» **EXERCISE PROMPT**: From the listing below, copy each line that contains the word "Focus".

» **MATERIAL FOR THIS TASK**:

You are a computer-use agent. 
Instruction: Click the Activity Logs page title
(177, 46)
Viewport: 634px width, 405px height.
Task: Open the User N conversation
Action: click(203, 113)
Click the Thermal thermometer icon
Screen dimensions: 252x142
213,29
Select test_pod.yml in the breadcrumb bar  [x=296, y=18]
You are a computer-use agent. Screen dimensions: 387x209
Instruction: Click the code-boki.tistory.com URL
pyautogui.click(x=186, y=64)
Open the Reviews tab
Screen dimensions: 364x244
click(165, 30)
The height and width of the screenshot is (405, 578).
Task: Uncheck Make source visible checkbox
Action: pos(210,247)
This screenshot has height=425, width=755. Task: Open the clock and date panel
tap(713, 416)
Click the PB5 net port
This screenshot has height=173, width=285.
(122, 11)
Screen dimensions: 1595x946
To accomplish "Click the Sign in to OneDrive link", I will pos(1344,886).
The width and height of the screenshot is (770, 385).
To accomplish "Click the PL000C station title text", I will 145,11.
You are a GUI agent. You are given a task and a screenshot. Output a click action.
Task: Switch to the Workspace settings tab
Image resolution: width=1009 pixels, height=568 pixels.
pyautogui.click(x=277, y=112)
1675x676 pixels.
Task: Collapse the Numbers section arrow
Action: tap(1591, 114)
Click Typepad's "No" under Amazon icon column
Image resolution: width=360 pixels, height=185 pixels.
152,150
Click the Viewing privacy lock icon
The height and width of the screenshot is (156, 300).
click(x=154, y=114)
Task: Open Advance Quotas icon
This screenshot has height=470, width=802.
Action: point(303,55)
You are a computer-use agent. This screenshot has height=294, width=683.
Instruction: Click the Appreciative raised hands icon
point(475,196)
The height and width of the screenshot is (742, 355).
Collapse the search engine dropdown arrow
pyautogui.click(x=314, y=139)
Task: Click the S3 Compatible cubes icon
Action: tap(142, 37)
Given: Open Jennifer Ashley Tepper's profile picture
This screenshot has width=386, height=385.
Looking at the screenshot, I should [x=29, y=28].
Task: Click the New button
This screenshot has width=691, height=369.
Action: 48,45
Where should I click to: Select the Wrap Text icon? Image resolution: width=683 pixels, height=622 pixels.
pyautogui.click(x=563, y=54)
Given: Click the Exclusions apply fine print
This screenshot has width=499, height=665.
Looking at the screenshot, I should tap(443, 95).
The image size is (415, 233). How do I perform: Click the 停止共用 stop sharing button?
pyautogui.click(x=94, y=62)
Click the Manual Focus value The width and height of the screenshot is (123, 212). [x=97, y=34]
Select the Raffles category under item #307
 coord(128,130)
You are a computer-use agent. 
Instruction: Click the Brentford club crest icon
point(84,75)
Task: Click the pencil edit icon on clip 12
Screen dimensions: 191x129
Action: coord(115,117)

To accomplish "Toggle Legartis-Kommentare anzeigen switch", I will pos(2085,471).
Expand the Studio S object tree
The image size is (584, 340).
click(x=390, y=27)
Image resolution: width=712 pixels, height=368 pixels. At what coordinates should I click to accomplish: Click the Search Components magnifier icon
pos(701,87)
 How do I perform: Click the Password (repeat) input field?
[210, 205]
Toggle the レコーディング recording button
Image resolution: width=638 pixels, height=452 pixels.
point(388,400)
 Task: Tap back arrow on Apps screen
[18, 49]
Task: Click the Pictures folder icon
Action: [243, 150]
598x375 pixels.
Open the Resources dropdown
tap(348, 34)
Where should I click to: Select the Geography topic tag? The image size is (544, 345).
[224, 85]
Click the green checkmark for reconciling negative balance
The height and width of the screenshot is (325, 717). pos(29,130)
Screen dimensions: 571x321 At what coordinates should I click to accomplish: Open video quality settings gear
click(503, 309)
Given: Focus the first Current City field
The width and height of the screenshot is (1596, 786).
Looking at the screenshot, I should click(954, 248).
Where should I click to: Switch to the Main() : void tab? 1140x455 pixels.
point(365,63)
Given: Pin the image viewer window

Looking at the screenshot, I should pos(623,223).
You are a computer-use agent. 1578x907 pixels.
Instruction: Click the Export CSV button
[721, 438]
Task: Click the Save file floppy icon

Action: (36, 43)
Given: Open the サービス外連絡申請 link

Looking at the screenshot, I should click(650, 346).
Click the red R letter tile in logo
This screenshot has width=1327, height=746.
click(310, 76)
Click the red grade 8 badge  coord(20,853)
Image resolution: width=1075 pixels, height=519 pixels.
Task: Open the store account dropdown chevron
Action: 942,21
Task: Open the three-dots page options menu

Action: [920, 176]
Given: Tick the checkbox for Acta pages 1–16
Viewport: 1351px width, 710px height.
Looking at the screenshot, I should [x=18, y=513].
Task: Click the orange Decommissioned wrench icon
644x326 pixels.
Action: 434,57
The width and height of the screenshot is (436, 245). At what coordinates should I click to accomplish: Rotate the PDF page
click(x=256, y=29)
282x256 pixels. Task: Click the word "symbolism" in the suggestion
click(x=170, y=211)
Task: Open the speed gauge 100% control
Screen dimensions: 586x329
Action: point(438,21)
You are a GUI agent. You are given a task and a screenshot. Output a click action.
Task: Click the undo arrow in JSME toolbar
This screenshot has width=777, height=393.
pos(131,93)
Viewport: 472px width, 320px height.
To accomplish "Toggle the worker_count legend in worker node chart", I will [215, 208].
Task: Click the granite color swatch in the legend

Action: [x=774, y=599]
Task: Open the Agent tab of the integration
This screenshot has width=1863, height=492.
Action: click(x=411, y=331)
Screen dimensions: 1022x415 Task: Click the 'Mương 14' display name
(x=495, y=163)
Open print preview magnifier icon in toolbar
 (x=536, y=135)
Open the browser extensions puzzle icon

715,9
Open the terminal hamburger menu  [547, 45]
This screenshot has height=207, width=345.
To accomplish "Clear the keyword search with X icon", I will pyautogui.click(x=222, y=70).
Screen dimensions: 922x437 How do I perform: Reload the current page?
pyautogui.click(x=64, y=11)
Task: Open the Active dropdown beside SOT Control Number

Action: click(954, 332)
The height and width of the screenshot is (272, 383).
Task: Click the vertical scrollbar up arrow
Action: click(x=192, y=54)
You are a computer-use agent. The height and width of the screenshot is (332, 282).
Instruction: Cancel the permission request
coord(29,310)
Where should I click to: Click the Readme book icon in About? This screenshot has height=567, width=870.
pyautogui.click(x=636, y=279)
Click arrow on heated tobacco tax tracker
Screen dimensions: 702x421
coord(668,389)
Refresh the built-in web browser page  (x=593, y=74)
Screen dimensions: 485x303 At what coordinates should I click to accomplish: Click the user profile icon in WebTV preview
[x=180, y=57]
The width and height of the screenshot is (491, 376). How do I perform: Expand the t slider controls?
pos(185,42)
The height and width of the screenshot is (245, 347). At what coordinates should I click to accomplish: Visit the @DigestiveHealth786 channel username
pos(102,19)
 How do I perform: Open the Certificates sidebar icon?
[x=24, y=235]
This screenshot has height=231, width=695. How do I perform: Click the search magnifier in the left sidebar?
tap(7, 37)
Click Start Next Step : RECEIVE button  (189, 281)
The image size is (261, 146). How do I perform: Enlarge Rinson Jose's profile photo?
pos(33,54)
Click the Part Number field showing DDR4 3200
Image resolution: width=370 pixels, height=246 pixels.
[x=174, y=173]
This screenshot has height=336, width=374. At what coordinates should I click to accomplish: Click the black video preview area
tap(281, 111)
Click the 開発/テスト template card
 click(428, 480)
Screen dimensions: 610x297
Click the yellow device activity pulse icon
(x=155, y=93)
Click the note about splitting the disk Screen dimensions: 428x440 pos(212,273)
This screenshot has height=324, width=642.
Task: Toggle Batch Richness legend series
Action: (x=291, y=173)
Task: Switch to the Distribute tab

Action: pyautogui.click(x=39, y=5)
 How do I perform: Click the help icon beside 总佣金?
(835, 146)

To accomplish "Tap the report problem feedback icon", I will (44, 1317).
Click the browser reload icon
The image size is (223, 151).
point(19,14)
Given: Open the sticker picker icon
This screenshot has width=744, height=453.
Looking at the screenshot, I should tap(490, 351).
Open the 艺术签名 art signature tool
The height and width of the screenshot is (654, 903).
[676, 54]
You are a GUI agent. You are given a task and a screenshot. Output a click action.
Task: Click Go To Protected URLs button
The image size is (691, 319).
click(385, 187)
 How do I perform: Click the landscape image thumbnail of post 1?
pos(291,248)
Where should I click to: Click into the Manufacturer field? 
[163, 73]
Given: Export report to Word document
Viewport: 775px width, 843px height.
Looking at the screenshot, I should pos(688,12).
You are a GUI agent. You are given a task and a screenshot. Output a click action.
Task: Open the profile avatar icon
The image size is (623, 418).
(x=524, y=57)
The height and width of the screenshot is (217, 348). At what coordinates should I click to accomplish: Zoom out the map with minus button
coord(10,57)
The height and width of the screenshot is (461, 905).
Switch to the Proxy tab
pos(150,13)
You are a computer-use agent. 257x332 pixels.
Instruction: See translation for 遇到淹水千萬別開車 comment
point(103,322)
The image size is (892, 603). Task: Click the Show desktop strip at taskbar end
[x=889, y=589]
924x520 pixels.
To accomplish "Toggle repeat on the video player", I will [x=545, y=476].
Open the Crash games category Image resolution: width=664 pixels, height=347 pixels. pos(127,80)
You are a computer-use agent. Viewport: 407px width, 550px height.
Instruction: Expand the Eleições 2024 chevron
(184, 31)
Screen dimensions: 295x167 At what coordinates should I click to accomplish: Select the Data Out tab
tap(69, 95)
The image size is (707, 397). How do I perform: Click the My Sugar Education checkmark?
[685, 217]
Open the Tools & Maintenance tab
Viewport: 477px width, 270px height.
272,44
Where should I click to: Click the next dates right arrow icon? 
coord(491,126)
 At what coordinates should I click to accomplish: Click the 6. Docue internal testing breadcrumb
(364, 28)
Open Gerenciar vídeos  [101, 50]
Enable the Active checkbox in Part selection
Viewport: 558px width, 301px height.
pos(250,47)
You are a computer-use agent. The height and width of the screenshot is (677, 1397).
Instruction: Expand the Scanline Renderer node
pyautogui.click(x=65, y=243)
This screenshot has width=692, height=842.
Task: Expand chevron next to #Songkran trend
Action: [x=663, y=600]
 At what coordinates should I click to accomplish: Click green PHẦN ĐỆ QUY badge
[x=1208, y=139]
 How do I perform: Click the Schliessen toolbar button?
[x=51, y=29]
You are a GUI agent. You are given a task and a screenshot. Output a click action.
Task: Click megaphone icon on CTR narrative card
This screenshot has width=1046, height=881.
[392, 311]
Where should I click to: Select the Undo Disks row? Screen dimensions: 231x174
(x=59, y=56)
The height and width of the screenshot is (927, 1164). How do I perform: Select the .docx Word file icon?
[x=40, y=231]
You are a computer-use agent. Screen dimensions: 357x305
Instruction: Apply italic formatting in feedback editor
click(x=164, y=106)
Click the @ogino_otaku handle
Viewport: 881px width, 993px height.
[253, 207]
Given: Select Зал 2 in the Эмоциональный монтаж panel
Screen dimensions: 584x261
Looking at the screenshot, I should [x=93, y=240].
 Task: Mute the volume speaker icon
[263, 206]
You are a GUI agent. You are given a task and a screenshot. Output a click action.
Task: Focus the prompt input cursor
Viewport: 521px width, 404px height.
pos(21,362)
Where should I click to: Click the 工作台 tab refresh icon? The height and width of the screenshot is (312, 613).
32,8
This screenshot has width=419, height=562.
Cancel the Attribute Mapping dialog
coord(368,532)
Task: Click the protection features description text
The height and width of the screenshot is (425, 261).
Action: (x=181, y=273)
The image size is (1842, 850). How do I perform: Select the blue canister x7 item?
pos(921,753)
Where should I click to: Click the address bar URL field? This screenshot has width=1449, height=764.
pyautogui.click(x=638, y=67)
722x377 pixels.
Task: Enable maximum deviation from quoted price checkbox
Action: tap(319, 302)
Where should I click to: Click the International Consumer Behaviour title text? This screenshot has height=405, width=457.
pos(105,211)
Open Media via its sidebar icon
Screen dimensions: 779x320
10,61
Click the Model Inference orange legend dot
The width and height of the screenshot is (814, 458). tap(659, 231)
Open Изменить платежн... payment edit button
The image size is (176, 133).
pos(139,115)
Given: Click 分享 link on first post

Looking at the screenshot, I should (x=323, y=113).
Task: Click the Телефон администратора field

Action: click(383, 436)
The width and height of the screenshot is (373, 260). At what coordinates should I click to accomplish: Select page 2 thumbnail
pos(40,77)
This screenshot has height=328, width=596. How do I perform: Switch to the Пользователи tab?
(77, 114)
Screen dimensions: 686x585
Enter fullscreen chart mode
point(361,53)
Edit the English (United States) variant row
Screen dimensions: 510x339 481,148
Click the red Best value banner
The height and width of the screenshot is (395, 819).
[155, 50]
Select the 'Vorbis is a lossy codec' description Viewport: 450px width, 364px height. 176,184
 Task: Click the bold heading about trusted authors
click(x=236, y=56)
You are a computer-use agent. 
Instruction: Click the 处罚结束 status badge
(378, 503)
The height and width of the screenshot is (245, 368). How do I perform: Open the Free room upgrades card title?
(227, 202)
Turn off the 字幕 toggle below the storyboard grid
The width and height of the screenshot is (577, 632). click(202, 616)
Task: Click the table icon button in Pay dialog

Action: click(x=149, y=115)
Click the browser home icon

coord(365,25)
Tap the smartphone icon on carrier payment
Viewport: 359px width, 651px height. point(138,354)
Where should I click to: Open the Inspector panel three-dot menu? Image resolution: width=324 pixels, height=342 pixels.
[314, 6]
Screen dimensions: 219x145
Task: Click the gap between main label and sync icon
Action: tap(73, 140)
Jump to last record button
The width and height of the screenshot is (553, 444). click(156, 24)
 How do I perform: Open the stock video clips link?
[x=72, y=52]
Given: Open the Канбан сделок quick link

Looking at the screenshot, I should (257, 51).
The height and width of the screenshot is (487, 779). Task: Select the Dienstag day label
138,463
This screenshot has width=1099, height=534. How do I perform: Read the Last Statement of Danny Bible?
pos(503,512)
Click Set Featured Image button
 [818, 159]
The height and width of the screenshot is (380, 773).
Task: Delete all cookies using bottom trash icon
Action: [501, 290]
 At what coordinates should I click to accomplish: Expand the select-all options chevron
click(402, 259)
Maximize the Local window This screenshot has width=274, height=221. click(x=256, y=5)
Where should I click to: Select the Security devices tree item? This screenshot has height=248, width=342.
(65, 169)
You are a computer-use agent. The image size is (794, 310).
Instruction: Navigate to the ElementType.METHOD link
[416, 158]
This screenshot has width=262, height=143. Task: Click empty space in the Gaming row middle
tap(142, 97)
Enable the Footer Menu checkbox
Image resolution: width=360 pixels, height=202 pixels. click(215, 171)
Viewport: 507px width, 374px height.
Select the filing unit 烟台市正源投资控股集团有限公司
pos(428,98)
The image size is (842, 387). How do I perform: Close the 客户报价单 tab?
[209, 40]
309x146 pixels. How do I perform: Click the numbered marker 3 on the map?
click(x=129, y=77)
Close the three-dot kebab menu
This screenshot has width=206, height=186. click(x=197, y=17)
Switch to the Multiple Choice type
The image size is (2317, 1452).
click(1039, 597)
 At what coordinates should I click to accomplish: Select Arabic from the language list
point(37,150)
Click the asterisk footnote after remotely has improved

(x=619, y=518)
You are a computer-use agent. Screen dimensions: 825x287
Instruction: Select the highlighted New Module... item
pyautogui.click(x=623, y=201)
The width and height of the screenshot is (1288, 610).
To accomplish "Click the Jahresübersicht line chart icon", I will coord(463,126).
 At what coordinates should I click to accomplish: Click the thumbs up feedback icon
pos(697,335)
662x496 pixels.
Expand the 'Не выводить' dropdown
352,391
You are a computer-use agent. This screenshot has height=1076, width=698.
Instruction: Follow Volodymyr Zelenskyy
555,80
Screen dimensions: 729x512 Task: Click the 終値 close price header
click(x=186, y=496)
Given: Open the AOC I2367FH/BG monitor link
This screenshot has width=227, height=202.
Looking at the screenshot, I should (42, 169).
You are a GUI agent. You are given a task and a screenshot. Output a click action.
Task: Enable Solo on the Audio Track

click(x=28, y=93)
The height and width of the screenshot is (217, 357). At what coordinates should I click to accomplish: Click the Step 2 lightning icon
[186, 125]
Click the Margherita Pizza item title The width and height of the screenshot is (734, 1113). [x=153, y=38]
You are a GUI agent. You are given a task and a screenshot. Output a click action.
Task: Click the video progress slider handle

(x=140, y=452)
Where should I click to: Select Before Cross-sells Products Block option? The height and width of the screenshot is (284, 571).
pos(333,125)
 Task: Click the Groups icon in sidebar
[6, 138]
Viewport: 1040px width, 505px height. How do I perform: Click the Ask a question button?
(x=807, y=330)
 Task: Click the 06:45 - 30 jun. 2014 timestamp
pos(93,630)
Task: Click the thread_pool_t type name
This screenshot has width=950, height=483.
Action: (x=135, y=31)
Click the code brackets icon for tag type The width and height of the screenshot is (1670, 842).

» **ANSWER**:
Click the Manual Focus value The width and height of the screenshot is (123, 212). [x=97, y=34]
Given: Focus the first Current City field
Task: Focus the prompt input cursor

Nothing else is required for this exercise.